Mavis has trumped up her adolescence so that her delusions of grandeur insulate her from the most painful truths about herself. She’s a supreme underminer. When Mavis enters Matt’s house, which he shares with his sister (Collette Wolfe), she says, “I love your décor. Is it shabby chic?’’ She’s also still the sort of grown-up high-school girl whose idea of sympathy is, “Oh my God. Embarrassing.’’ (With her sweatpants, hoodies, purse-dog, UGG boots, flannel, and general air of “whatever,’’ she’s Minneapolis by way of mid-2000s Santa Monica.)
All of Mavis’s ideas of human behavior come from life as it’s lived in popular culture. And yet Cody’s familiar exaggeration of that life often feels true. Matt becomes a version of the oddball buddy (in school he was disfigured in a beating, makes his own bourbon, and still paints collectible figurines), trying to reason with Mavis’s conscience without realizing she doesn’t really have one. But that relationship is the movie’s only concession to emotional connection and even then it’s spiked. The bond they create doesn’t feel plausible (he permeates her firewall of snobbery too easily), but there’s ironic dignity in Oswalt’s performance. He owns Matt’s pathos until he’s the least pathetic person in the film.
Cody attempts to provide some psychological and neurotic background for Mavis’s nuttiness (she plucks her hair, for instance, and neglects to tell her parents she’s in town). But we don’t necessarily need to know why Mavis is damaged to see that she is. Theron has that covered.
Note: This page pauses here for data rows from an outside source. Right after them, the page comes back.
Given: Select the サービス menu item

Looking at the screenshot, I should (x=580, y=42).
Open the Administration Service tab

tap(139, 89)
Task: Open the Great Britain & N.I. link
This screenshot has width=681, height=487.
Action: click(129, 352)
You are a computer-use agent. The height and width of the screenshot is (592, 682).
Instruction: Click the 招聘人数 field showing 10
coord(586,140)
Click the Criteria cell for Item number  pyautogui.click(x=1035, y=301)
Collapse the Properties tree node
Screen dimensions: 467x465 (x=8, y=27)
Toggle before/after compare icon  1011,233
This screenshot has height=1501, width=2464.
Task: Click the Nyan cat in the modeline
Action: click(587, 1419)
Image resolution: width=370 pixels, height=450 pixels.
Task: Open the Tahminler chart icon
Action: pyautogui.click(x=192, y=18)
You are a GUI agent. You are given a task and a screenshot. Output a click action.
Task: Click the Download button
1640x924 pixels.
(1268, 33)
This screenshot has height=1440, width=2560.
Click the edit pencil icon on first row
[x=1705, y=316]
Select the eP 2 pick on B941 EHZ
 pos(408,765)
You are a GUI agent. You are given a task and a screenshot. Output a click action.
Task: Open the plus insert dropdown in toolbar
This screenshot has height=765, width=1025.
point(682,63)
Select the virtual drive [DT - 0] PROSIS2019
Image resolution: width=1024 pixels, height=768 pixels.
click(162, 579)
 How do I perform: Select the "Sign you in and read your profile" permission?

The sight of her standing in one of those KFC-Taco Bell-Pizza Hut things - it’s a Kentacohut - wearing flannel and a pair of sagging jeans made me want to cry, but I was already laughing.
Some of the achievement of “Young Adult’’ is in the nimble way Cody and the director Jason Reitman use lightness not to laugh at the limitations of small-town life (which they treat a touch too harshly) but to capture the pity of prematurely peaking in life. The characters here dramatize a modern existential dilemma for generations of people who are getting older but who are also afraid to mature.
Alexander Payne’s “The Descendants’’ is being held up as a kind of paragon of this sort of comedy of responsibility. I doubt “Young Adult’’ will receive the same accolades. It’s not as handsome or as smooth (Reitman did smooth in “Juno’’ and “Up in the Air’’) but Cody and Reitman have the more daring comedy. The final sequence of “Young Adult’’ is devastatingly committed comedy after Payne’s heart.
At some point, Theron takes a long sniff from a tube of craft glue. It’s a juvenile high. She turns Mavis’s pathology into kaleidoscopic narcissism. It’s a tightrope walk similar to the one Laura Dern just performed on the HBO show “Enlightened,’’ which seduced you into watching a difficult character dig herself out of trouble she caused. This movie doesn’t have a shovel. But Theron doesn’t need one. The deeper Mavis’s hole gets the more psychotic force Theron gathers. This actress is poised at the same “Graduate’’ moment as her self-destructed character. Now what?